According to our current understanding of physics, the arrow of time and the increase of entropy are fundamental features of our universe and cannot be easily reversed.
The arrow of time refers to the asymmetry of physical processes with respect to time. In other words, there is a clear distinction between the past and the future. We observe that certain processes in nature, such as the shattering of a glass or the mixing of cream into coffee, are irreversible and exhibit a preferred direction of time. While the underlying laws of physics are time-reversible, the macroscopic behavior of systems tends to evolve in a particular direction, from a state of lower entropy (more ordered) to a state of higher entropy (more disordered).
Entropy is a measure of the disorder or randomness in a system. The second law of thermodynamics states that the entropy of an isolated system tends to increase over time. This means that, in general, systems move towards states of greater disorder and randomness. Reversing the increase in entropy would require the spontaneous emergence of highly ordered and low-entropy configurations, which is highly improbable.

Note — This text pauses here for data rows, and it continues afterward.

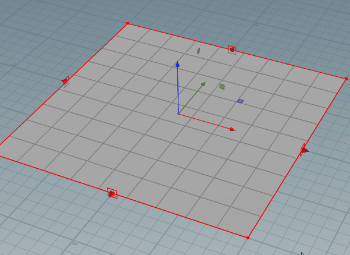Click the red outline between right and bottom corners
Screen dimensions: 350x255
[x=274, y=195]
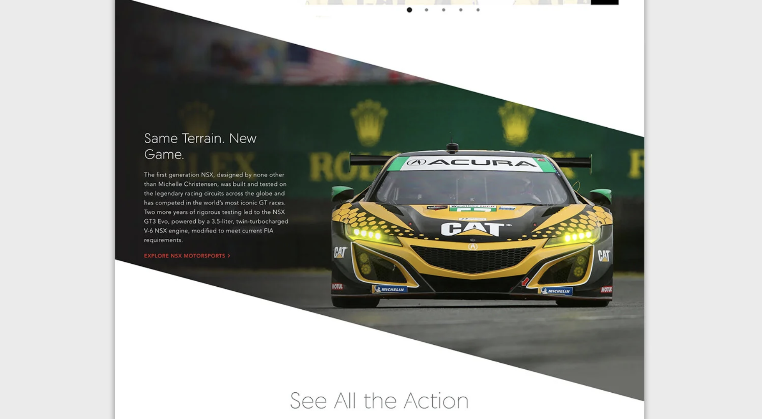
Task: Click the green side mirror beside the Acura banner's left end
Action: (342, 193)
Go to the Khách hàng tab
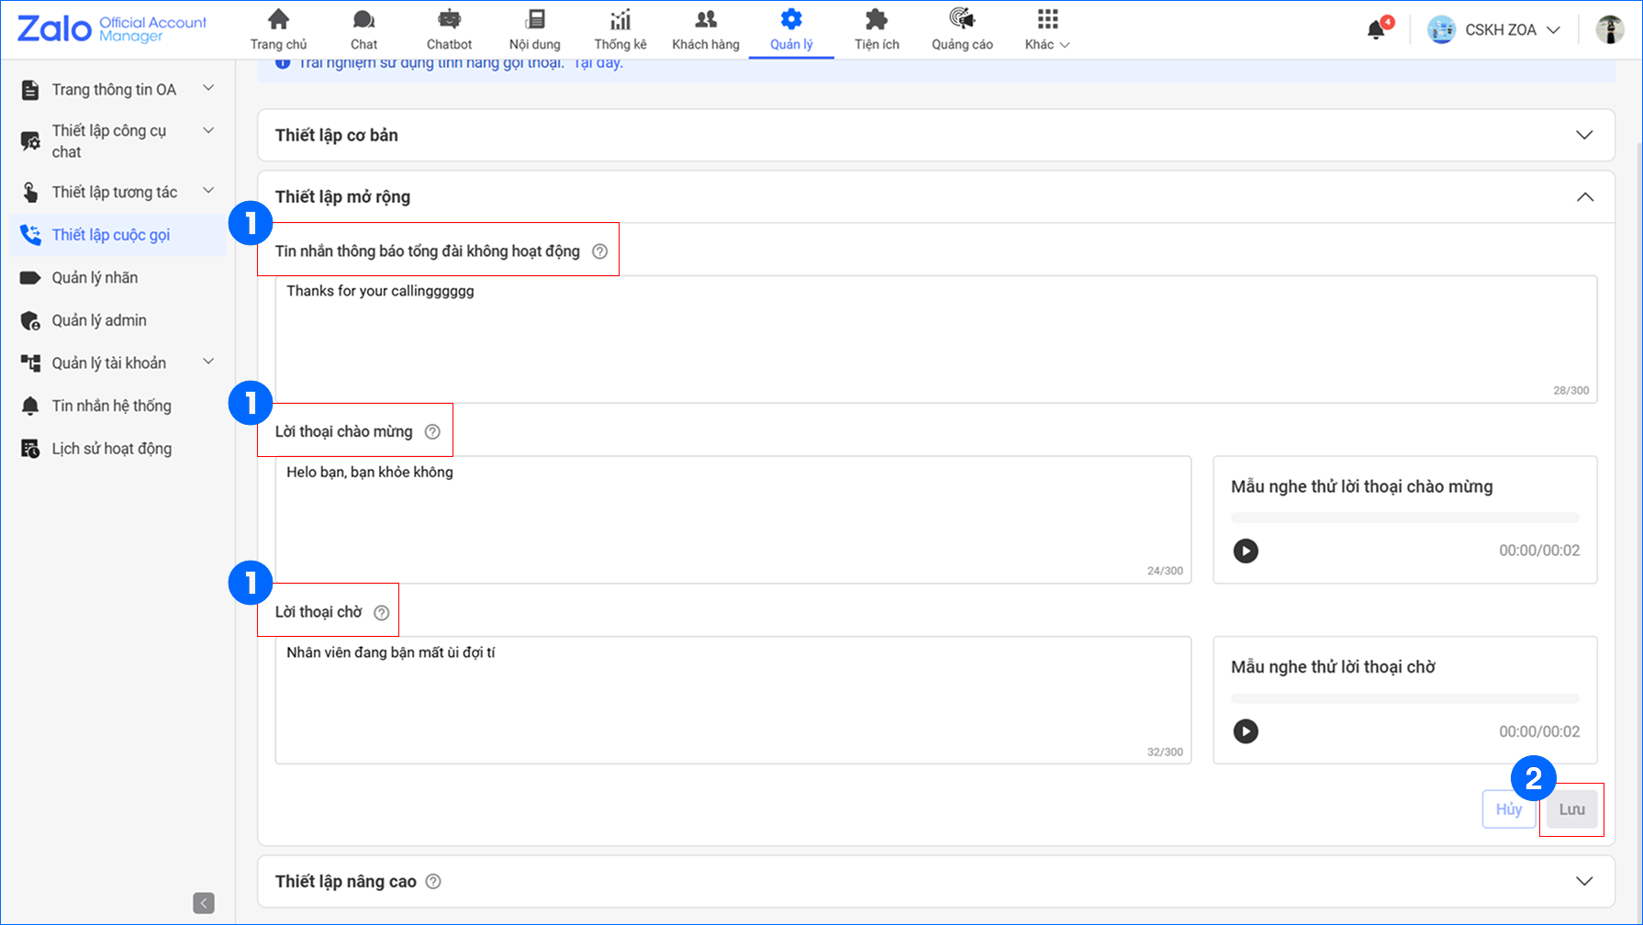The width and height of the screenshot is (1643, 925). pos(705,29)
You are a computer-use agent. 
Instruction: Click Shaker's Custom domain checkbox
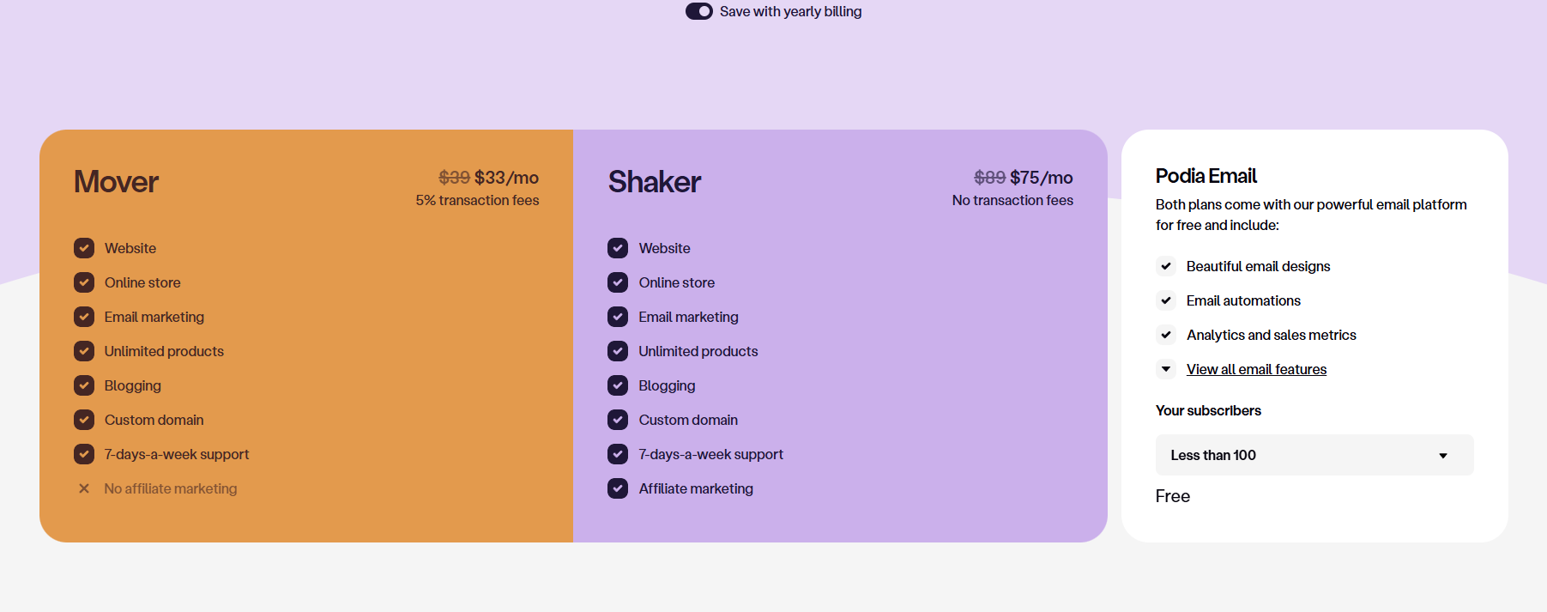(x=618, y=420)
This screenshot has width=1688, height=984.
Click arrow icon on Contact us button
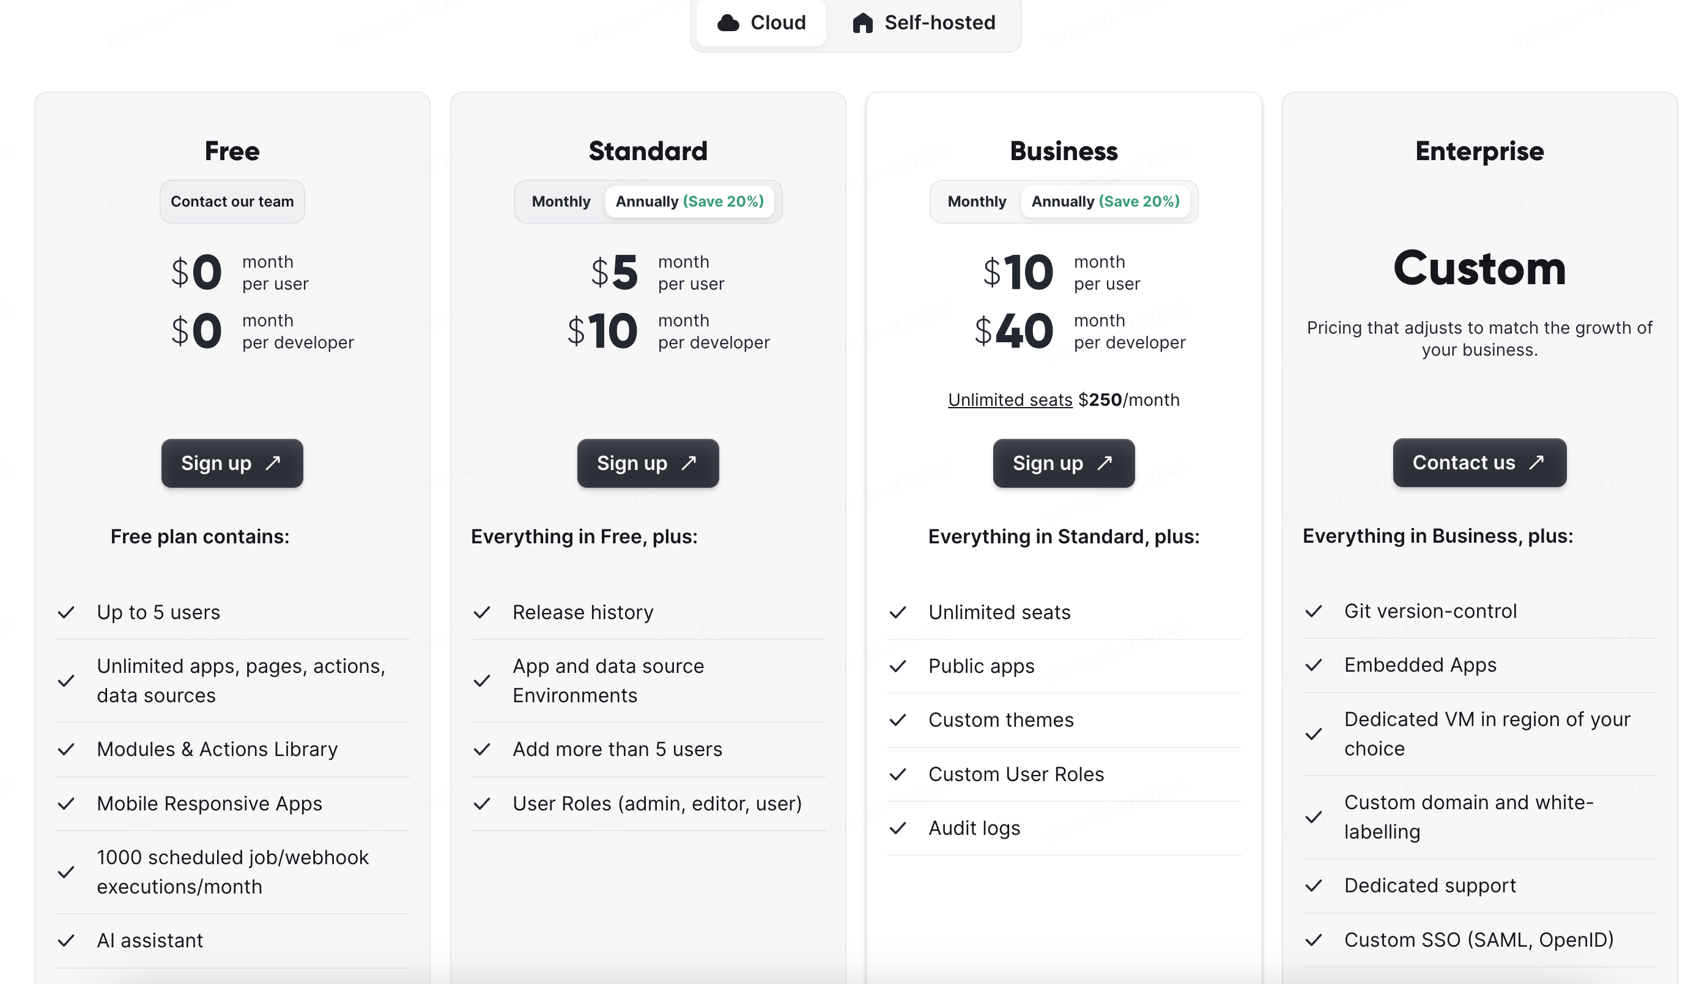pyautogui.click(x=1537, y=463)
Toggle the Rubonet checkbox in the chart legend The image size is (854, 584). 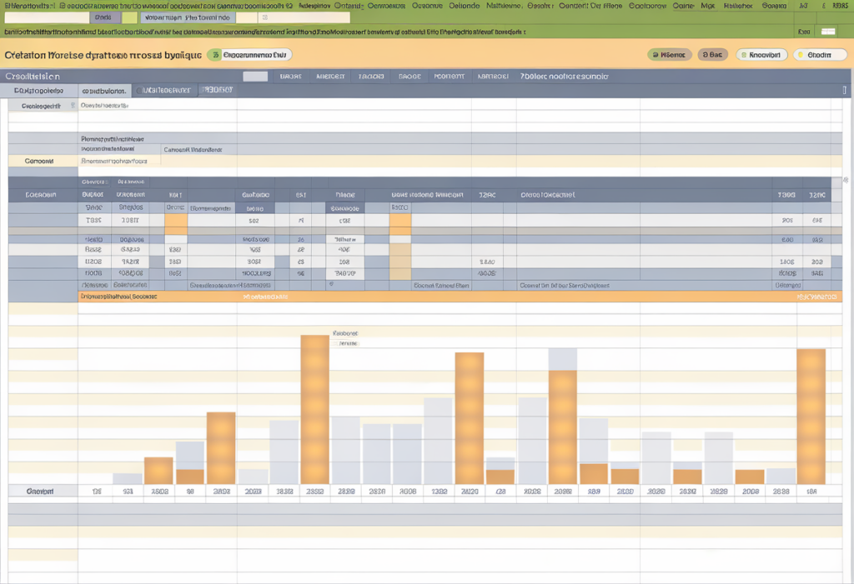click(x=335, y=332)
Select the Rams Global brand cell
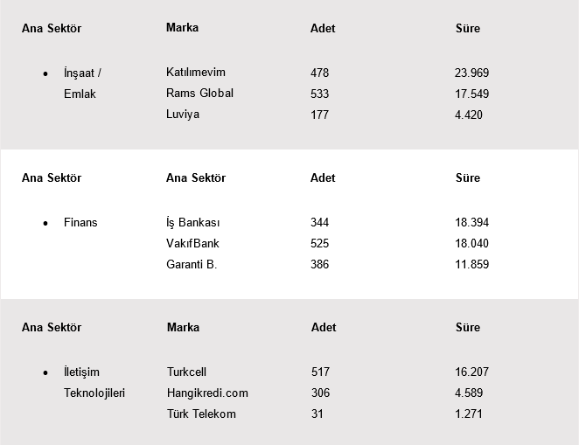The width and height of the screenshot is (579, 445). click(199, 94)
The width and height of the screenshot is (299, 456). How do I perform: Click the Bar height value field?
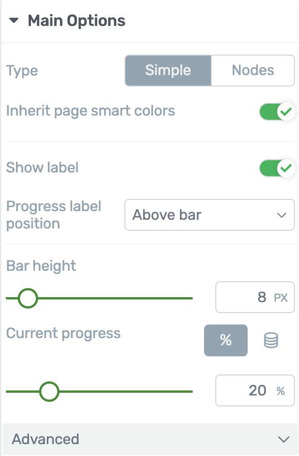click(255, 297)
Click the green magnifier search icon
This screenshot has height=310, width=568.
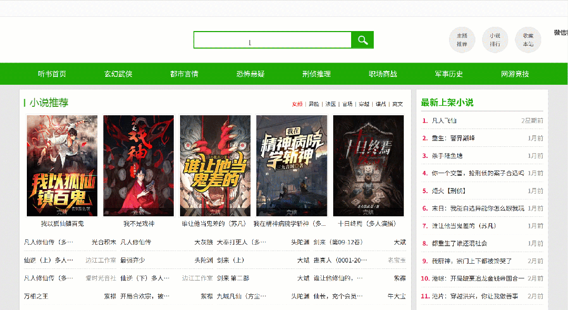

While there have been some theoretical proposals and experiments that involve local or temporary violations of the arrow of time on a microscopic scale, these effects do not contradict the overall irreversible nature of macroscopic processes and the increase of entropy at the global level.
It is worth noting that our understanding of the fundamental nature of time and the arrow of time is an active area of research in physics, and there are ongoing efforts to explore these concepts further. However, as of now, reversing the arrow of time and the increase of entropy is not considered feasible within the known laws of physics.